*EXERCISE*:
Begin at the line holding "Click the search icon in Files sidebar" and set down exactly each line through the last one below, omitting pictures. Include nothing else.

=======

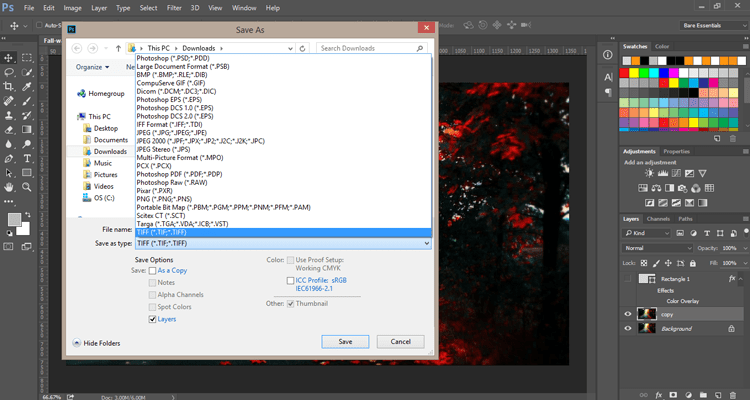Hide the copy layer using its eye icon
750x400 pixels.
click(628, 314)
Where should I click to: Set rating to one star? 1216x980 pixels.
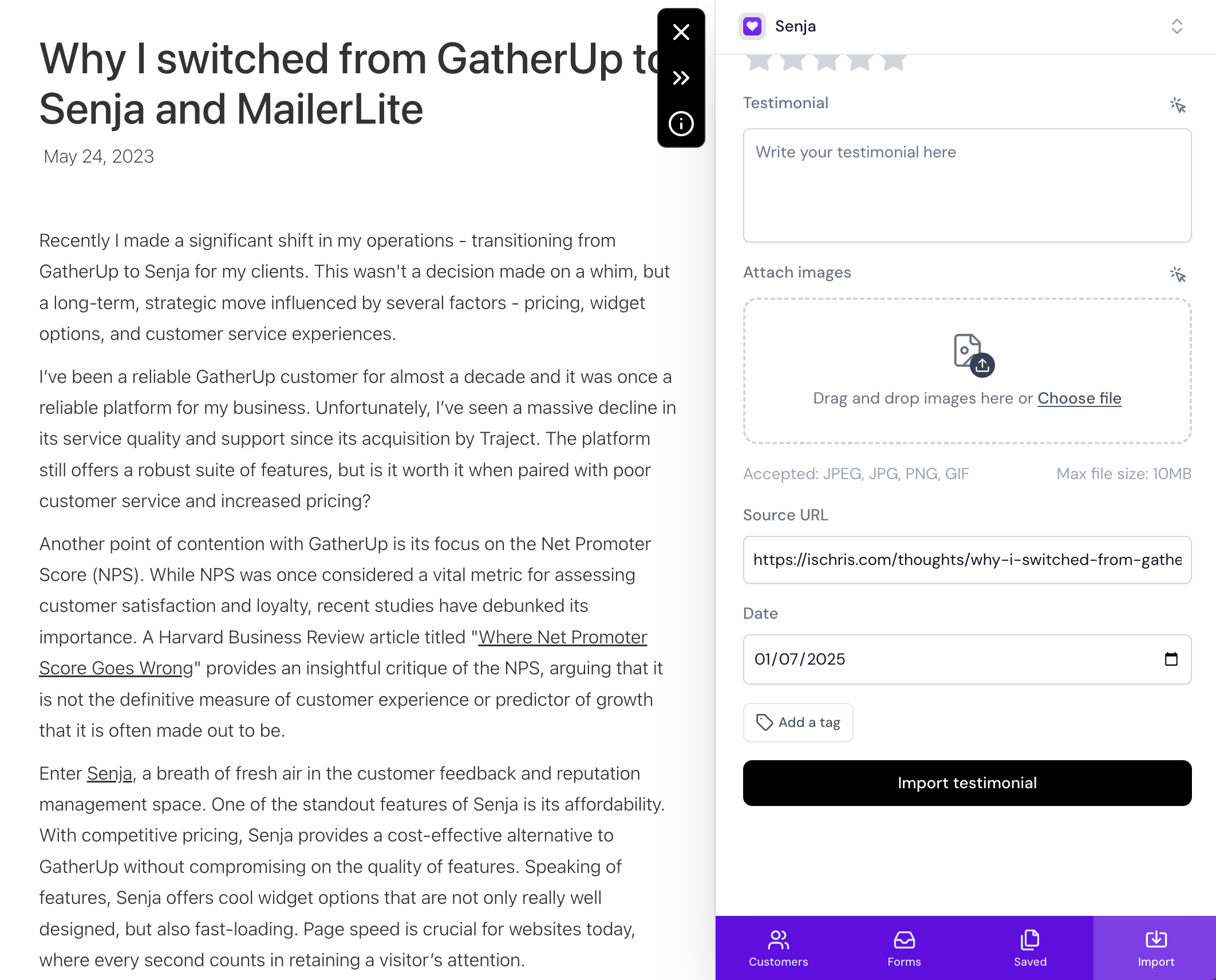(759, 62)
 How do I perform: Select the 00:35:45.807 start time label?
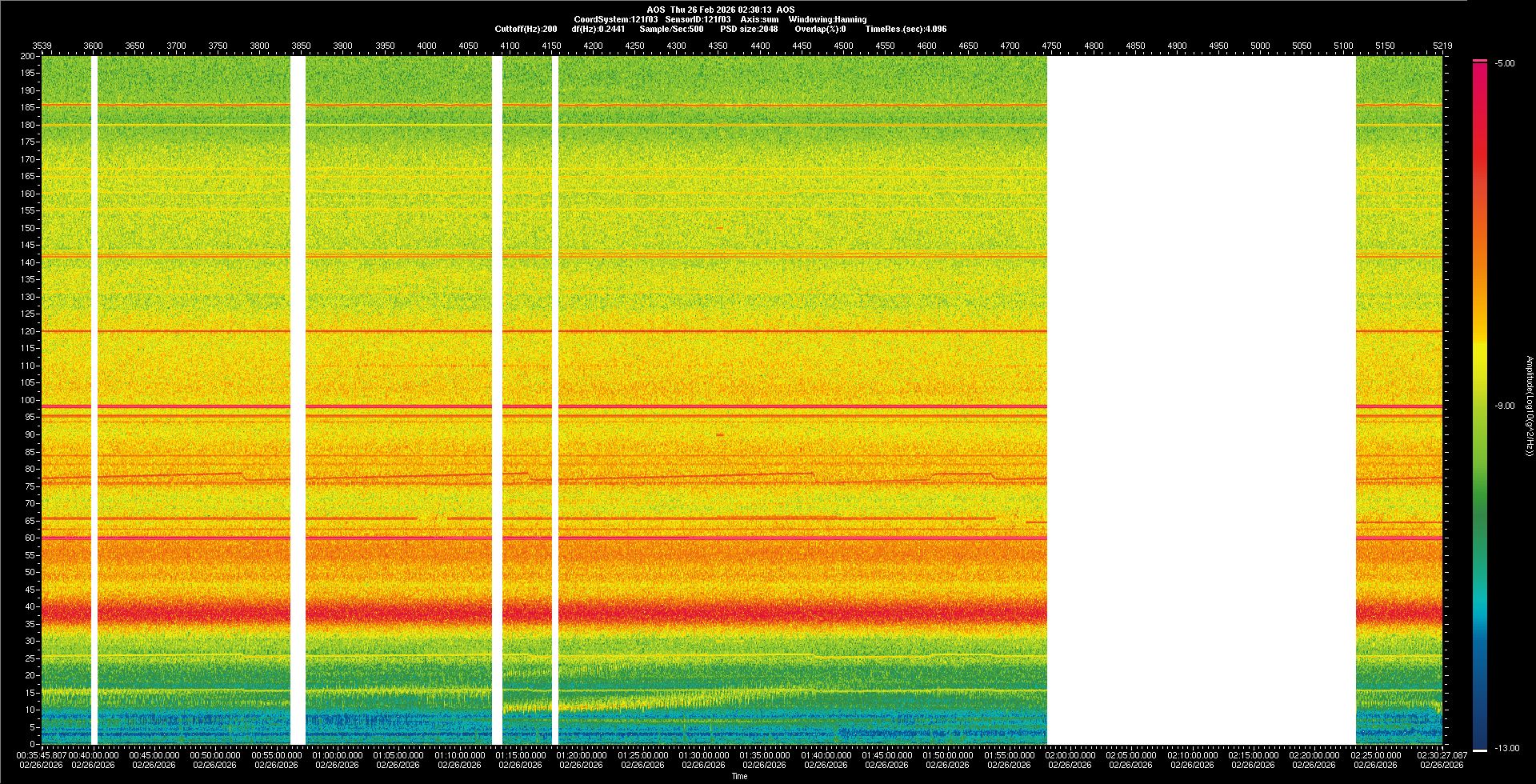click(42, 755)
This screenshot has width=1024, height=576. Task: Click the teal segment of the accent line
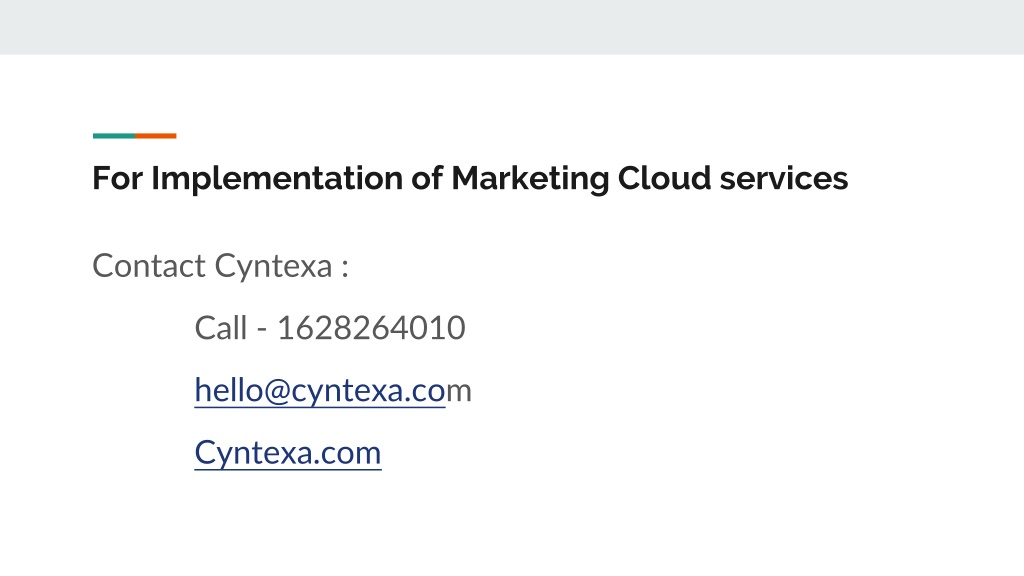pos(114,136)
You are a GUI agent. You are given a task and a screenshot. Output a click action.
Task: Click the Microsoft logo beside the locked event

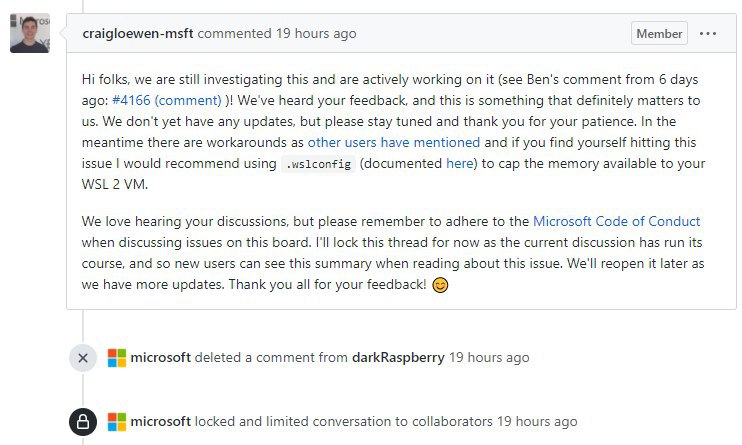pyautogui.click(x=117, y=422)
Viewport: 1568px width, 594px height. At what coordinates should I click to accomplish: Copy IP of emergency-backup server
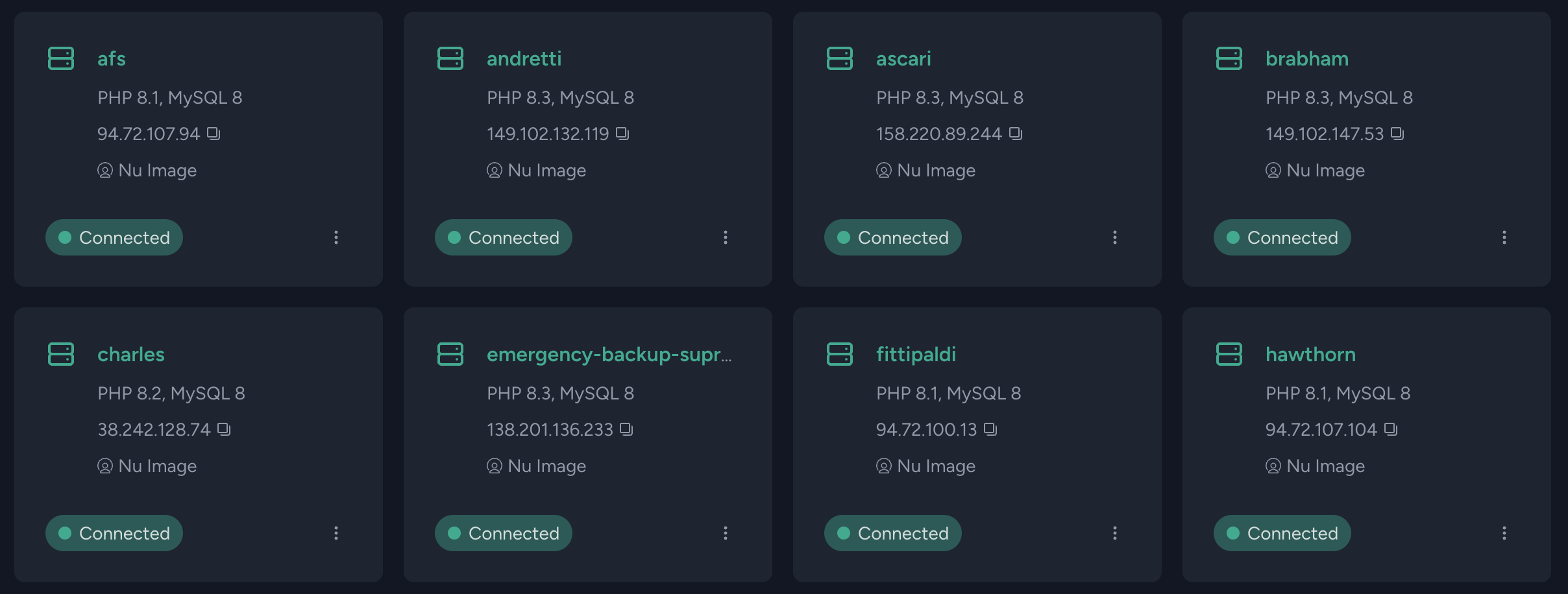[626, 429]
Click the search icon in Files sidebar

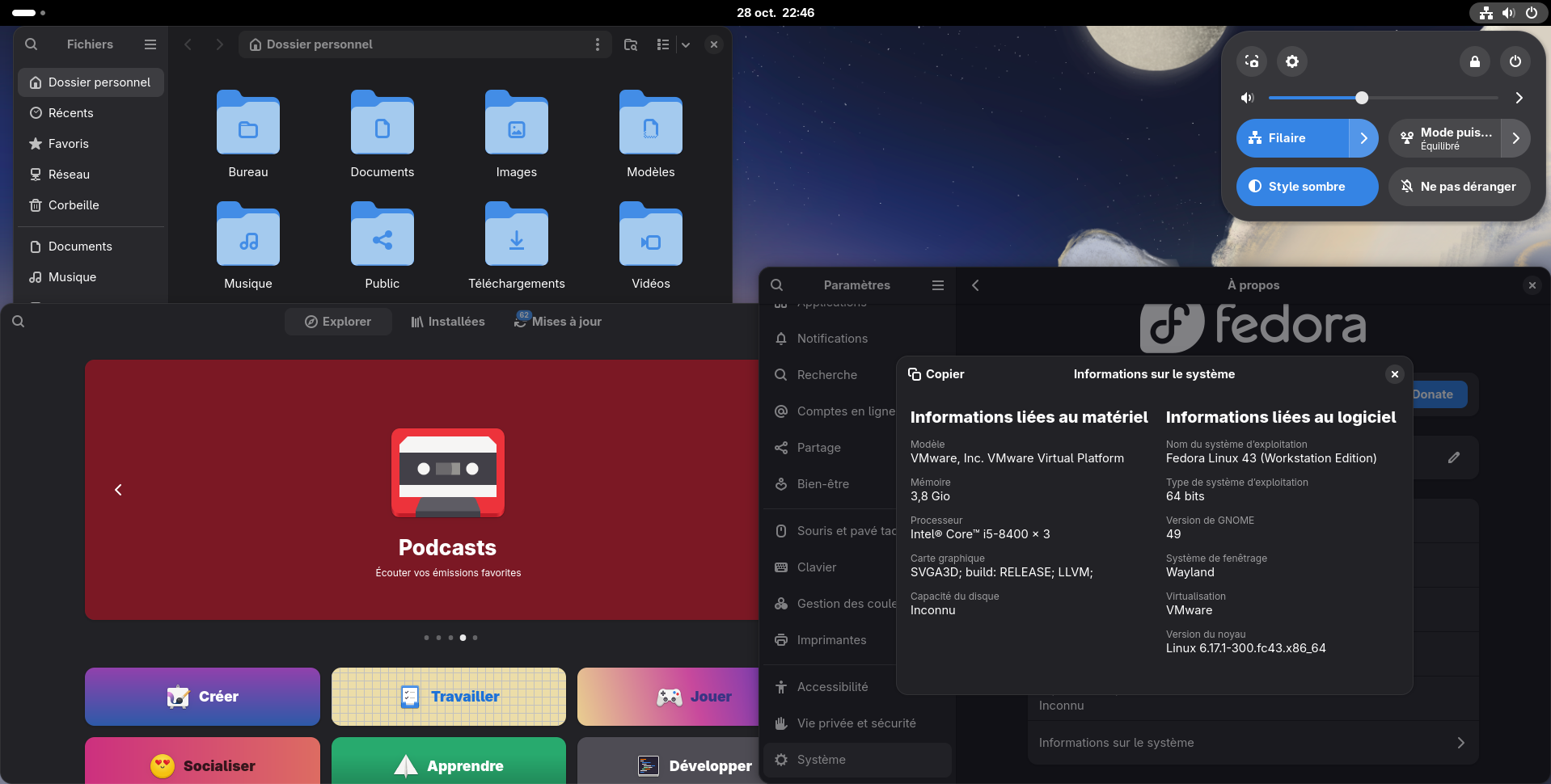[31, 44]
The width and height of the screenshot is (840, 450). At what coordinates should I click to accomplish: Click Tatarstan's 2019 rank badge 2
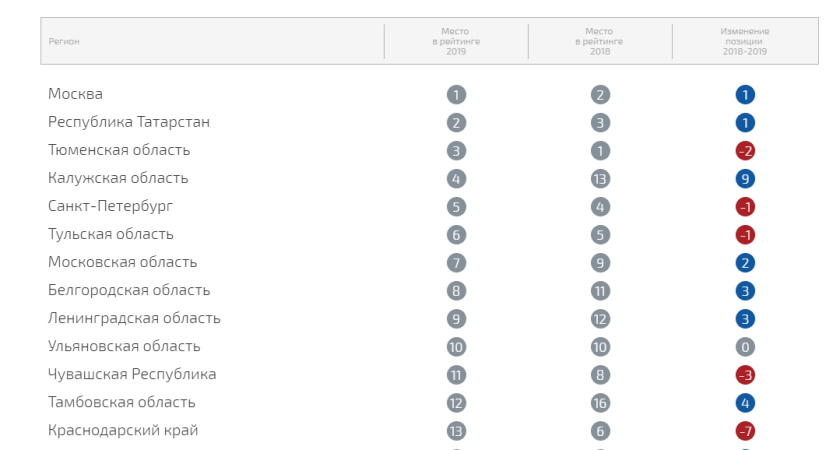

=======

*THE COMPLETED TASK*:
Click the search icon in Files sidebar

[31, 44]
The width and height of the screenshot is (840, 450). At what coordinates should I click to accomplish: Click Tatarstan's 2019 rank badge 2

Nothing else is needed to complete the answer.